THE INPUT:
*** Begin section ***

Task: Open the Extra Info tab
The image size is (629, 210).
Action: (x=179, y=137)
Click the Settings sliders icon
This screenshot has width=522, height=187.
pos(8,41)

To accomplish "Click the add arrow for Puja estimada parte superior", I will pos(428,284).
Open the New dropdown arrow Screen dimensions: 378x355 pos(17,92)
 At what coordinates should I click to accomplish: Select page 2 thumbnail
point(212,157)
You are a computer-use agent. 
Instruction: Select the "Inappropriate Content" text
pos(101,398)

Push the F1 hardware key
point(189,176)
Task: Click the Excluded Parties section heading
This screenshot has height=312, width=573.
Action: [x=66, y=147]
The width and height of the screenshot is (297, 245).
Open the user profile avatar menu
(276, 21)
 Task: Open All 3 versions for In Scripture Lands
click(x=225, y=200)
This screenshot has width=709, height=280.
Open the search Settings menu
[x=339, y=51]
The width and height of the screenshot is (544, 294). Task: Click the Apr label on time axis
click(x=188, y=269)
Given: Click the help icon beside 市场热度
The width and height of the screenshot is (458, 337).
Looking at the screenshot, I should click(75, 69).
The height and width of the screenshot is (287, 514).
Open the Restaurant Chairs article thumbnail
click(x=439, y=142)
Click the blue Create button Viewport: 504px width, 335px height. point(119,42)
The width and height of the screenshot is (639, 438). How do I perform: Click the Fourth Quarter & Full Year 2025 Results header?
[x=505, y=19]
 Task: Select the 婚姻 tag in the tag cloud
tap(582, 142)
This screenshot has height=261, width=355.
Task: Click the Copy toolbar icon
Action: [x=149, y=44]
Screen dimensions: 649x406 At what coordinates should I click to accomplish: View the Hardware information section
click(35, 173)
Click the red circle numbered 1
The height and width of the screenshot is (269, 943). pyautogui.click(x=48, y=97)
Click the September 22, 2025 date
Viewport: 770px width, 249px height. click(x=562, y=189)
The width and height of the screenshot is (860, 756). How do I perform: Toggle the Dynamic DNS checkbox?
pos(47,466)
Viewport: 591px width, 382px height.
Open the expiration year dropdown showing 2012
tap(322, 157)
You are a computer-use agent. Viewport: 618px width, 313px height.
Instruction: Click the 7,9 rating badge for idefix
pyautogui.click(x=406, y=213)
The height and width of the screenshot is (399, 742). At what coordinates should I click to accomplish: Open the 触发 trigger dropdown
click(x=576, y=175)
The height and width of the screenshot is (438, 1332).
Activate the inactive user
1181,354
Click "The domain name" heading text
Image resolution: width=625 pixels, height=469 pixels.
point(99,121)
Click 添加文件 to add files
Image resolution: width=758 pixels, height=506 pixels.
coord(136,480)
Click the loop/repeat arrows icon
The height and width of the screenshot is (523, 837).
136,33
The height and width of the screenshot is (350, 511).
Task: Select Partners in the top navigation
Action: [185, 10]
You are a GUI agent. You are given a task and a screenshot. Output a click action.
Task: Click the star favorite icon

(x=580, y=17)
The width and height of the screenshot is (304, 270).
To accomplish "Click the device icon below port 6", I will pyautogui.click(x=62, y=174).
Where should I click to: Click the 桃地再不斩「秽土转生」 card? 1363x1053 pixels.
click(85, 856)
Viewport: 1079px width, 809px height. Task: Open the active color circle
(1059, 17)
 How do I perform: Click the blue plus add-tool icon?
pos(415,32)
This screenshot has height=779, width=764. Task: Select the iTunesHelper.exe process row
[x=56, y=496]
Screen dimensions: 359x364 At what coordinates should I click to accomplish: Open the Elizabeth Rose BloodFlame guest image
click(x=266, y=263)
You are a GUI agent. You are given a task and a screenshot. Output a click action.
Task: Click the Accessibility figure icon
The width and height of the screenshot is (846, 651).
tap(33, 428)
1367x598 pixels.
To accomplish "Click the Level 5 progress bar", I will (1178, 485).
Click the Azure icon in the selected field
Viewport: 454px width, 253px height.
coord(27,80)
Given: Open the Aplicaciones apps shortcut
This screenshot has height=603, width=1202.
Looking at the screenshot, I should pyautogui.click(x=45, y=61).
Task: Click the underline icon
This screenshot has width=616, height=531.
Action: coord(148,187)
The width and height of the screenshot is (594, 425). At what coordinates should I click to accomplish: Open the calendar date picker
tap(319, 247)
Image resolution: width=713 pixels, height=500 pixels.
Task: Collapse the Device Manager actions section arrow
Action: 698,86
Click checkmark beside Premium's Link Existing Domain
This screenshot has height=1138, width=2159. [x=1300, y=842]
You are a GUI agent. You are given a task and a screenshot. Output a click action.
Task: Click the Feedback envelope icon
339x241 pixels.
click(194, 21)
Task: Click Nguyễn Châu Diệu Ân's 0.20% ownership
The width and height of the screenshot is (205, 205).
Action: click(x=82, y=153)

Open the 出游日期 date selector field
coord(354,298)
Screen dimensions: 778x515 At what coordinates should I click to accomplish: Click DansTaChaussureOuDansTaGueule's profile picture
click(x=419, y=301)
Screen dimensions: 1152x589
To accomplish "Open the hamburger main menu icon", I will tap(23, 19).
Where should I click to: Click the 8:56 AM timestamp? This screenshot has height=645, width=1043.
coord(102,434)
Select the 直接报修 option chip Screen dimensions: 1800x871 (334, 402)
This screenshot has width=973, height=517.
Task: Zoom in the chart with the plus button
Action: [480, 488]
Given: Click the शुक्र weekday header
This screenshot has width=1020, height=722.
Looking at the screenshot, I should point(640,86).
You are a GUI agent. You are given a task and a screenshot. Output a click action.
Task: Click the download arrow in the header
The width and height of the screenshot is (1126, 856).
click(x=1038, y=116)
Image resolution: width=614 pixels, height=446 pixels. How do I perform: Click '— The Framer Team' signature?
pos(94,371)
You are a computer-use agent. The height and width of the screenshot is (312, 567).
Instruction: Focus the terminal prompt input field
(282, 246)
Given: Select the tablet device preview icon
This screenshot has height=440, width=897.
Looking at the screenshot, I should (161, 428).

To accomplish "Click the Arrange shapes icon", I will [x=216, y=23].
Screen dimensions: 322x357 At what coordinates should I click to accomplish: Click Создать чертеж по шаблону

*** End section ***

PROMPT:
Word for word, set down all of the material.

RESULT BELOW:
Task: Open the Extra Info tab
The image size is (629, 210).
Action: (x=179, y=137)
Click the Settings sliders icon
This screenshot has width=522, height=187.
pos(8,41)

To accomplish "Click the add arrow for Puja estimada parte superior", I will pos(428,284).
Open the New dropdown arrow Screen dimensions: 378x355 pos(17,92)
 At what coordinates should I click to accomplish: Select page 2 thumbnail
point(212,157)
You are a computer-use agent. 
Instruction: Select the "Inappropriate Content" text
pos(101,398)

Push the F1 hardware key
point(189,176)
Task: Click the Excluded Parties section heading
This screenshot has height=312, width=573.
Action: [x=66, y=147]
The width and height of the screenshot is (297, 245).
Open the user profile avatar menu
(276, 21)
 Task: Open All 3 versions for In Scripture Lands
click(x=225, y=200)
This screenshot has width=709, height=280.
Open the search Settings menu
[x=339, y=51]
The width and height of the screenshot is (544, 294). Task: Click the Apr label on time axis
click(x=188, y=269)
Given: Click the help icon beside 市场热度
The width and height of the screenshot is (458, 337).
Looking at the screenshot, I should click(75, 69).
The height and width of the screenshot is (287, 514).
Open the Restaurant Chairs article thumbnail
click(x=439, y=142)
Click the blue Create button Viewport: 504px width, 335px height. point(119,42)
The width and height of the screenshot is (639, 438). How do I perform: Click the Fourth Quarter & Full Year 2025 Results header?
[x=505, y=19]
 Task: Select the 婚姻 tag in the tag cloud
tap(582, 142)
This screenshot has height=261, width=355.
Task: Click the Copy toolbar icon
Action: [x=149, y=44]
Screen dimensions: 649x406 At what coordinates should I click to accomplish: View the Hardware information section
click(35, 173)
Click the red circle numbered 1
The height and width of the screenshot is (269, 943). pyautogui.click(x=48, y=97)
Click the September 22, 2025 date
Viewport: 770px width, 249px height. click(x=562, y=189)
The width and height of the screenshot is (860, 756). How do I perform: Toggle the Dynamic DNS checkbox?
pos(47,466)
Viewport: 591px width, 382px height.
Open the expiration year dropdown showing 2012
tap(322, 157)
You are a computer-use agent. Viewport: 618px width, 313px height.
Instruction: Click the 7,9 rating badge for idefix
pyautogui.click(x=406, y=213)
The height and width of the screenshot is (399, 742). At what coordinates should I click to accomplish: Open the 触发 trigger dropdown
click(x=576, y=175)
The height and width of the screenshot is (438, 1332).
Activate the inactive user
1181,354
Click "The domain name" heading text
Image resolution: width=625 pixels, height=469 pixels.
point(99,121)
Click 添加文件 to add files
Image resolution: width=758 pixels, height=506 pixels.
coord(136,480)
Click the loop/repeat arrows icon
The height and width of the screenshot is (523, 837).
136,33
The height and width of the screenshot is (350, 511).
Task: Select Partners in the top navigation
Action: [185, 10]
You are a GUI agent. You are given a task and a screenshot. Output a click action.
Task: Click the star favorite icon

(x=580, y=17)
The width and height of the screenshot is (304, 270).
To accomplish "Click the device icon below port 6", I will pyautogui.click(x=62, y=174).
Where should I click to: Click the 桃地再不斩「秽土转生」 card? 1363x1053 pixels.
click(85, 856)
Viewport: 1079px width, 809px height. Task: Open the active color circle
(1059, 17)
 How do I perform: Click the blue plus add-tool icon?
pos(415,32)
This screenshot has height=779, width=764. Task: Select the iTunesHelper.exe process row
[x=56, y=496]
Screen dimensions: 359x364 At what coordinates should I click to accomplish: Open the Elizabeth Rose BloodFlame guest image
click(x=266, y=263)
You are a GUI agent. You are given a task and a screenshot. Output a click action.
Task: Click the Accessibility figure icon
The width and height of the screenshot is (846, 651).
tap(33, 428)
1367x598 pixels.
To accomplish "Click the Level 5 progress bar", I will (1178, 485).
Click the Azure icon in the selected field
Viewport: 454px width, 253px height.
coord(27,80)
Given: Open the Aplicaciones apps shortcut
This screenshot has height=603, width=1202.
Looking at the screenshot, I should pyautogui.click(x=45, y=61).
Task: Click the underline icon
This screenshot has width=616, height=531.
Action: coord(148,187)
The width and height of the screenshot is (594, 425). At what coordinates should I click to accomplish: Open the calendar date picker
tap(319, 247)
Image resolution: width=713 pixels, height=500 pixels.
Task: Collapse the Device Manager actions section arrow
Action: 698,86
Click checkmark beside Premium's Link Existing Domain
This screenshot has height=1138, width=2159. [x=1300, y=842]
You are a GUI agent. You are given a task and a screenshot. Output a click action.
Task: Click the Feedback envelope icon
339x241 pixels.
click(194, 21)
Task: Click Nguyễn Châu Diệu Ân's 0.20% ownership
The width and height of the screenshot is (205, 205).
Action: click(x=82, y=153)

Open the 出游日期 date selector field
coord(354,298)
Screen dimensions: 778x515 At what coordinates should I click to accomplish: Click DansTaChaussureOuDansTaGueule's profile picture
click(x=419, y=301)
Screen dimensions: 1152x589
To accomplish "Open the hamburger main menu icon", I will tap(23, 19).
Where should I click to: Click the 8:56 AM timestamp? This screenshot has height=645, width=1043.
coord(102,434)
Select the 直接报修 option chip Screen dimensions: 1800x871 (334, 402)
This screenshot has width=973, height=517.
Task: Zoom in the chart with the plus button
Action: [480, 488]
Given: Click the शुक्र weekday header
This screenshot has width=1020, height=722.
Looking at the screenshot, I should point(640,86).
You are a GUI agent. You are given a task and a screenshot. Output a click action.
Task: Click the download arrow in the header
The width and height of the screenshot is (1126, 856).
click(x=1038, y=116)
Image resolution: width=614 pixels, height=446 pixels. How do I perform: Click '— The Framer Team' signature?
pos(94,371)
You are a computer-use agent. The height and width of the screenshot is (312, 567).
Instruction: Focus the terminal prompt input field
(282, 246)
Given: Select the tablet device preview icon
This screenshot has height=440, width=897.
Looking at the screenshot, I should (161, 428).

To accomplish "Click the Arrange shapes icon", I will [x=216, y=23].
Screen dimensions: 322x357 At what coordinates should I click to accomplish: Click Создать чертеж по шаблону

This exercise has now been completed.